The lucky imaging software then evaluates all the snapshots and throws away the worst of them. In my case, for what's shown in this post, 50% of them.
If your target is large enough and bright enough (Jupiter, Saturn, Mars, the Moon, or the Sun make good candidates), the lucky imaging software can "latch-on" to surface details on the target, and de-warp the individual snapshots using the ensemble average as a reference.
Only then, after lucky selection and de-warping, are individual snapshots stacked. Stacking is where the Central Limit Theorem comes into play to increase the signal to noise ratio.
Another step involves sharpening via software. There will always be some residual blur from the atmosphere, and conventional sharpening software does a pretty good job at undoing that.
The final result is an image that has details on par with the diffraction limit of the telescope optics.
De-rotation:
Once you've done the lucky-imaging processing and initial sharpening, you can do some additional and intentional "warping" to account for the planet's rotation, allowing you to stack a few more processed images into a single image.
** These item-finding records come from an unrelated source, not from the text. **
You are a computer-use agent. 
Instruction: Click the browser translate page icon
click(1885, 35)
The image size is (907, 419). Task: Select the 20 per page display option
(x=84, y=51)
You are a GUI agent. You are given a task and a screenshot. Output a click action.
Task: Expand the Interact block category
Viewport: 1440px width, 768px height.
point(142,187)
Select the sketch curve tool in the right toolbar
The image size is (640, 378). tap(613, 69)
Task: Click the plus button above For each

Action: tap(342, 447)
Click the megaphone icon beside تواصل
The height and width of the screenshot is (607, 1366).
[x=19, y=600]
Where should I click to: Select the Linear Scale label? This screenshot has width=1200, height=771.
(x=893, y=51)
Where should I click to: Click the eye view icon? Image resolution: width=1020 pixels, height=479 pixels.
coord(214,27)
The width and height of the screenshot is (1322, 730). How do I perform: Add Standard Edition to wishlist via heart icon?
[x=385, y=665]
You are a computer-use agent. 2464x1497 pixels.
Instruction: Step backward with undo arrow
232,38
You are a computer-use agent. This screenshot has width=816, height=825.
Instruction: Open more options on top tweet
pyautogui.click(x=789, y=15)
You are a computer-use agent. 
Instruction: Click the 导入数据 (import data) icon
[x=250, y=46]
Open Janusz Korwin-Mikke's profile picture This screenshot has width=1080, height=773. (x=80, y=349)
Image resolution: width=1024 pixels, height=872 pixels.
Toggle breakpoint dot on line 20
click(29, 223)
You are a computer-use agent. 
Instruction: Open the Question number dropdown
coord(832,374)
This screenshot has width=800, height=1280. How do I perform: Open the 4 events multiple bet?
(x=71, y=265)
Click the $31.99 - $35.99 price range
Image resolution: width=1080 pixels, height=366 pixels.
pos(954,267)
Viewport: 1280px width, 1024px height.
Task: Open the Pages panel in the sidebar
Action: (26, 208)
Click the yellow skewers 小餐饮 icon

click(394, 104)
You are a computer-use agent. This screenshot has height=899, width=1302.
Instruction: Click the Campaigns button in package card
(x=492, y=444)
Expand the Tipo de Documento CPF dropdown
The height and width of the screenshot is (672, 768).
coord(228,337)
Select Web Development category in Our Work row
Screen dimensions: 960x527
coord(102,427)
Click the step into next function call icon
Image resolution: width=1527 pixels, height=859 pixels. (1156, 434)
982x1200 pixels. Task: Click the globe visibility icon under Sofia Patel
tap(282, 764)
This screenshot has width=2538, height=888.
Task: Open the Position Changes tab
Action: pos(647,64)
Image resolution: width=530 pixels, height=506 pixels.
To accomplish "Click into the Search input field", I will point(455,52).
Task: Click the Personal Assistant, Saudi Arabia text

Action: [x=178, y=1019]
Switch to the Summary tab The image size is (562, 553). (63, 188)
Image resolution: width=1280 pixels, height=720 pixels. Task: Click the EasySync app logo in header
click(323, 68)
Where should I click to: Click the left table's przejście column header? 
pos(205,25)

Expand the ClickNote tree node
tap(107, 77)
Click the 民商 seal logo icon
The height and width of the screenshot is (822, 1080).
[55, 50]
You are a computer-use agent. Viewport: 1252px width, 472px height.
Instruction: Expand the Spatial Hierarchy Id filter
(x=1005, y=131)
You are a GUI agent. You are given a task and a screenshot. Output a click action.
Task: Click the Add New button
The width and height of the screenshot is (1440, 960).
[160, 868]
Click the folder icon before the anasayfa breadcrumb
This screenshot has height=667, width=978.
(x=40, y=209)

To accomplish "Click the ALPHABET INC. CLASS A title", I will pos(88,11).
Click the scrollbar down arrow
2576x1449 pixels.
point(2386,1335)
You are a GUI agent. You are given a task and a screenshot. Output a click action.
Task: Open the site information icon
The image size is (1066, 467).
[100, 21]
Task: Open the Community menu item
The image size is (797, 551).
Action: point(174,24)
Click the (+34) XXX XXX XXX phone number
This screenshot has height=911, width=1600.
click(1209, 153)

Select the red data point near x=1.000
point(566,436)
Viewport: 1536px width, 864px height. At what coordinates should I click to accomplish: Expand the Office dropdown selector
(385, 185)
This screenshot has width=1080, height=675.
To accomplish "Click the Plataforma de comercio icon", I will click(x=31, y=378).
Think of this as a noise reduction technique, giving the Central Limit Theorem one last go at the data. This is the primary purpose of WinJUPOS derotation.
Here's another image of the session:
Figure 2: Jupiter 2025-01-19 4:04.3 UT. Here you can see a bit of an outbreak in the SEB (South Equatorial Belt) to the right in the image, and some neat weather patterns in the EB (Equatorial Band) in the center.
And finally, here's a video I put together of session, where each frame is lucky-imaging processed image. It goes without saying that these videos take a lot of time and effort.
Figure 3: Video. Jupter from 4:04 to 6:52 UT.
Equipment:
Celestron C14 EdgeHD (telescope)
Sky-Watcher EQ8-R Pro (mount)
TeleVue 2x PowerMate (a fancy Barlow lens)
Astronomik RGB filter set
ZWO ASI 290MM (monochrome camera)
Software:
FireCapture (for acquisition)
AutoStakkert! (lucky imaging processing)
WinJUPOS (for derotation)
PixInsight with RC Astro plugins (misc. processing)
CyberLink PowerDirector (to make the video)
Acquisition/Processing:
Location: San Diego
Atmospheric seeing: Not too terribly evil.
Sub-frame exposure time: ~12 ms.
Acquisition video length: 40 sec, alternating R-G-B-R-G-B...
Lucky Imaging:
Best 50% frames kept
Drizzle/Resampling not used.
Initial sharpening was done on the AutoStakkert! output images using PixInsight processes:
MultiscaleLinearTransform
UnsharpMask
For each color channel (R, G, or B) 5 images were derotated and stacked using WinJUPOS. Images were then combined into a single RGB image, also using WinJUPOS. Derotation was also done to keep a smooth continuity for times during re-focusing and meridian flip.
Final adjustments in PixInsight using
CurvesTransformation
NoiseXTerminator
BlurXTerminator
243 Individual, processed frames were then imported to PowerDirector to create the final video.